Bind Benefits
  • - Operations
  • Minneapolis, MN, USA
  • Full Time

Bind is a health technology and services company founded in 2016 and headquartered in Minneapolis, MN with satellite offices in New York and San Francisco. Bind is health insurance for the way we live now. Unlike traditional health insurance that charges you for services you may never need or want, Bind is on demand: pay for what you need, not what you don't, and adjust your coverage when those needs change. Health coverage that's flexible, clear, and intuitive.

We are creative, collaborative, and a little bit fiery. The Bind team is comprised of like-minded individuals passionate about healthcare, and our cause is the collective act of rewiring it. We embrace new ideas. We're more wheel than cog. More spark than smoke. And we are playful and venturesome in our daily mission to render real and refreshing solutions to health insurance that works better for us all.

Quality and Appeals Manager

Summary
Bind is actively seeking a highly skilled, motivated, and experienced individual to develop the roadmap and manage implementation of a Quality Improvement program to enable an optimal service delivery experience for an innovative new health insurance product. Delivering these capabilities will require coordinating across all aspects of the organization. Bind is looking for a leader who will pursue a deep understanding of customer needs, identify and prioritize solutions to meet them, and clearly and effectively communicate the needs, the vision, and the solutions both internally and externally. Focus, enthusiasm, and a dedication to excellence are all personal characteristics highly valued in the Bind organization.
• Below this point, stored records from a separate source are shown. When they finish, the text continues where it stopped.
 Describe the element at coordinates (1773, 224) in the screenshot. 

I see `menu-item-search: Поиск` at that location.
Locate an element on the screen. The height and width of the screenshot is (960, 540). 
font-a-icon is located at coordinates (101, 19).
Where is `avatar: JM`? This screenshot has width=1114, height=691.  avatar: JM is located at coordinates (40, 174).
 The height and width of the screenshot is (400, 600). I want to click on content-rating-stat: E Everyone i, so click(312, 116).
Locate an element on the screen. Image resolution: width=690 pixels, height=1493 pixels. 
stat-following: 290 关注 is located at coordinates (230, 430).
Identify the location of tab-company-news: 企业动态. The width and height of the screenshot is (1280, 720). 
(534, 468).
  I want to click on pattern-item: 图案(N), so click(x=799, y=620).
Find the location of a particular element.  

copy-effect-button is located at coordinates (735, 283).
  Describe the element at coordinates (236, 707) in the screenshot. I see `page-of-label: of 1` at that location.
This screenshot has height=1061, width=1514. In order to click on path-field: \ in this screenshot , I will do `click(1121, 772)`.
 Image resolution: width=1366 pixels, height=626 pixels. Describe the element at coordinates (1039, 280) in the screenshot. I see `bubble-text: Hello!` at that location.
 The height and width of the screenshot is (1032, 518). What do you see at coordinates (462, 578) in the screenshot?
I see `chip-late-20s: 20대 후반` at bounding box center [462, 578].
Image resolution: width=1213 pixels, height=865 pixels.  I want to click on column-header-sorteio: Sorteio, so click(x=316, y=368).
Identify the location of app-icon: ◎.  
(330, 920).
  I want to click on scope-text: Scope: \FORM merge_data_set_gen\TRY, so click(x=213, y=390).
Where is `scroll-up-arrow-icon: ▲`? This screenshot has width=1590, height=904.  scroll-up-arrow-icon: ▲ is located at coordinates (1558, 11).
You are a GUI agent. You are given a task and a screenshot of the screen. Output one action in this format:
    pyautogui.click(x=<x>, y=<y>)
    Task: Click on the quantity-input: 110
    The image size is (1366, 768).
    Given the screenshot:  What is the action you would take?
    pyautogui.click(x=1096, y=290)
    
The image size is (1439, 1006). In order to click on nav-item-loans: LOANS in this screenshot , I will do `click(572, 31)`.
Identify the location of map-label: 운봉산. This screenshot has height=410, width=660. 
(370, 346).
This new position will develop, implement and manage the functions of the Bind Quality Improvement program, including management of escalated member issues and appeals.

Responsibilities

  • Develop and implement a Quality Improvement program for Bind focused on ensuring the Bind benefit is working as designed; identify process controls and metrics to maintain compliant processes.
  • Manage the intake, investigation and resolution of all escalated Member issues and Appeals, ensuring all are processed according to regulatory and customer requirements; provide recommendations and updates to the appropriate internal committees and workgroups, including Member Solutions and Member Appeals committees
  • Develop member communications, including letters, call scripts, and emails to convey decisions and/or outcomes of the escalated Member issues and Appeals processes, in close collaboration with the Compliance and Legal teams.
  • Review and analyze complaint, escalated issues and appeals data, develop and interpret trend reports, identify root cause issues, and work with various committees to identify opportunities for improvement and increased member and provider satisfaction.
  • Actively participate in plan sponsor audits and related activities; ensure resolution of any identified findings through corrective action, in collaboration with the Compliance team.
  • Collaborate with the Compliance leader to stay up to date on regulations and policies that impact Benefit Administration and Servicing, ensuring changes are implemented as needed across the organization.
  • Recommend solutions and work with cross-functional teams to ensure problems are corrected and teams are advised of corrective measures to prevent recurrences.

Requirements

  • 7+ years of healthcare experience
  • Minimum of three (3) years of experience in a Managed Care (Health Plan) environment performing appeals reviews/investigation and data analysis or medical claims processing.
  • Excellent verbal, written and interpersonal communication skills, including correct grammar and punctuation, as well as the ability to create correspondence, respond to requests in a timely manner, and facilitate the appropriate exchange of information.
  • Strong organizational and time management skills with the ability to handle multiple projects required.
  • Ability to manage multiple tasks and priorities in a highly dynamic environment, strong problem-solving skills, and exceptional attention to detail.
  • Demonstrated ability to drive issues to resolution, think creatively, work independently, and self-motivate.
  • Strong analytical skills with an ability to identify and define problems, collect data/information, establish facts, and draw valid conclusions.
  • Must possess a high degree of professionalism and business ethics.
  • Strong knowledge of insurance terminology and benefit plan coverage and exclusions. Deep understanding of healthcare industry constituents and their needs.
  • Ability to identify key opportunities for action in an innovating environment that includes ambiguity and rapid change.
  • Knowledge of basic Performance Improvement tools and methodologies.

Bind is committed to providing equal employment opportunities. All qualified applicants and employees will be considered for employment and advancement without regard to race, color, religion, national origin, sex, disability, age, marital status, sexual orientation, veteran status, genetic information, or any other status protected by applicable law.